I sat down to write a meditation on my latest health set-back — a stress-fractured fibula, fortified in a heavy-duty boot to match — but found myself at a loss for words.
I lead a pretty precarious and adventurous lifestyle, for a suburban-bred girl on the cusp of 21. In the past year alone, I’ve fractured my radial head (elbow) in Cambodia, ripped my Achilles in my right ankle, and sustained a dreadful back spasm after falling on ice at school. And now this? Another fractured foot and four weeks of sedentary solitude?
Stupid stupid stupid. It seems I’ve shot myself in the foot, for the third time in my lifetime. Why didn’t I get this checked out sooner? Why didn’t I notice the pain before?
I have been at war with my body for 7 years.
My mind has always been stronger than my muscles, my brain more fortified than my bones. Depression didn’t help, and neither did anxiety. Being bullied for my aptitude in the classroom took me down a peg, too. But anorexia is still the silent beast that lurks in my veins, catching me off my balance, off my game, even in those beautiful moments of mind-over-matter. I am no match for this matter, it seems.
I have been in a continual state of broken-ness for 7 years.
Broken foot. Broken hand. Broken finger. Pulled tendon. Broken finger (again). Bruised spine. Broken elbow. I’m sure I’m forgetting something in there.
I have tried to outrun, outlast, outsmart my opponent — but the bones beneath me have faltered every single time. I crack. I break like chinaware, like glass in window panes, like icicles shooting down from the sky to collide with the earth.
I am fragile and weak, and yet have wanted nothing more than to be seen as strong and beautiful all my life. And now, sitting here chained to a cast like an anchor for four weeks, I feel failed. Tethered back to a reality of my own doing, I am reminded in humble defeat how much farther I still have to trek to get this beast off my back.
I have always believed I could be whomever I wanted to be, to do whatever I wanted to do. I have believed in the power of self-reliance, of personal agency, to defeat the limitations and boundaries Society sets around us. And maybe I still do.
But I cannot deny my body any longer.
I’m literally cracking under the pressure I have put myself in, again and again. Maybe you are cracking too, and I wouldn’t be surprised. But I am here, physically breaking under the strain and weight of my own weightlessness and body image and inability to get in touch with my body.

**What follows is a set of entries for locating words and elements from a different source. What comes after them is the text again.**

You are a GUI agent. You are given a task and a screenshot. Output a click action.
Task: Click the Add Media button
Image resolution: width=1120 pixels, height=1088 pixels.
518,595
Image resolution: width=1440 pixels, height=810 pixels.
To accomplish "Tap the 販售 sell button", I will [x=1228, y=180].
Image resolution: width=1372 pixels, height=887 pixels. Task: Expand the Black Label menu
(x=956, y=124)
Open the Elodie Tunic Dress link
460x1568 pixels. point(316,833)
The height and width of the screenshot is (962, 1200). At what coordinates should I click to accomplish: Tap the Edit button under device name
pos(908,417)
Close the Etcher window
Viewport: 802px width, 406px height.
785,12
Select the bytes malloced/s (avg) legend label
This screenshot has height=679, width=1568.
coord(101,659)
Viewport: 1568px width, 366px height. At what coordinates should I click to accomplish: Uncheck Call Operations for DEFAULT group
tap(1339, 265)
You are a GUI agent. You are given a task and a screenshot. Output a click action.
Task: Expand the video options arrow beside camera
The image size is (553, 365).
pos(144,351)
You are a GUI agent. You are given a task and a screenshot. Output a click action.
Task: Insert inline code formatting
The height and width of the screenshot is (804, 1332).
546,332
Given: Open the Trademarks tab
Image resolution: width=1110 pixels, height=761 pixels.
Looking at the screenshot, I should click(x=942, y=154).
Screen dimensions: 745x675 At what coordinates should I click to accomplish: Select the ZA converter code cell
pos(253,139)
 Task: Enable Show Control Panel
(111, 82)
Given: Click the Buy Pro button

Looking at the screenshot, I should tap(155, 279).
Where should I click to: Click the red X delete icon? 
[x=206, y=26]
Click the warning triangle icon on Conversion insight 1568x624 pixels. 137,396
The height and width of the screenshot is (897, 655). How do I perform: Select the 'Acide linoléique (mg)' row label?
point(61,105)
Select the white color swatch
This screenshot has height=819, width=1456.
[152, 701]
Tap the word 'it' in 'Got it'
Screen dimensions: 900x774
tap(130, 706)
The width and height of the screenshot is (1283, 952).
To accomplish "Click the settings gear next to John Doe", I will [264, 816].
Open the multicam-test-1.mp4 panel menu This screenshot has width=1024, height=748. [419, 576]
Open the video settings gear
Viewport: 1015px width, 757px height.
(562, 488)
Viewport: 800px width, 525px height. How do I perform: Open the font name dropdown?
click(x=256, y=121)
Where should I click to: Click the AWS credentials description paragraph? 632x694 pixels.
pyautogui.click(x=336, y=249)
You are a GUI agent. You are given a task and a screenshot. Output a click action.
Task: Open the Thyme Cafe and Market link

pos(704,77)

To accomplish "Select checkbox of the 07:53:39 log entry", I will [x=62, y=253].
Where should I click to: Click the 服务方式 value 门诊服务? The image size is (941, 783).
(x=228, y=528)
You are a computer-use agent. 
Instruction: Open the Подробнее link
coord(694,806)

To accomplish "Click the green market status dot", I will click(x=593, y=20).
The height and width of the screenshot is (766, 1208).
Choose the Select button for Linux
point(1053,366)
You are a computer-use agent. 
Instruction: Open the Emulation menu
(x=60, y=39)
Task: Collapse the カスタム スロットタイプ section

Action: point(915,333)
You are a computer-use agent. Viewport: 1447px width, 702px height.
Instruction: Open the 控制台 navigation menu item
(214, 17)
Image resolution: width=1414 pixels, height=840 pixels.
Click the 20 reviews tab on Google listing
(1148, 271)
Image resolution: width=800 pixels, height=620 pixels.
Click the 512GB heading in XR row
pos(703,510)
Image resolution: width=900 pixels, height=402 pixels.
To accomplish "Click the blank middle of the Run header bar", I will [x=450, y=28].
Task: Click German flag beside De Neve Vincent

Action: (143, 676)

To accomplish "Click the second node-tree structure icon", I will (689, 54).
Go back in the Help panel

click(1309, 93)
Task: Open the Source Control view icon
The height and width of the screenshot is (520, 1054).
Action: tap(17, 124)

I am not invincible. I am not unbroken. I am not strong enough or durable enough to withstand this blow-by-blow upon my body every single day I stand to fight. Or, more accurately, to run and hide from my own demons, from my past that makes me — and breaks me — who I am.
I wish I could see the end of this, for I thought I could see it, taste it touch it embrace it, for a few months.
Maybe I can’t do everything I’ve ever wanted and ever dreamed of doing on my own two feet, and maybe I have to concede in this battle of wills, for if my body is unwilling, how can I deny myself?
I am not healed, I am only beginning.
For now, I am forced to walk. I walk while the world rushes by me, in earnest haste to get wherever it is bodies must go to at 2:54 in the afternoon. I walk through rainstorms. I wait for elevators. For now, I have time to look up at the clocktowers and the hills and the sunshine streaming in through clouds of gray because for now I have the time. Time, and aggressive (forced upon) patience.
Perhaps, I needed this unfortunate ball-and-chain to slow down — to slow in more ways than one. My mind is quieter. My steps more deliberate. My body constrained by the limits of yet still my body. I am going as fast as I can, and that’s all I can do right now.
There is a lesson of gratitude and patience in here, manifested in all of the aches and pains and lopsided leanings. My body is and always has been my biggest interference — and maybe she is telling me something this time that I should really listen to.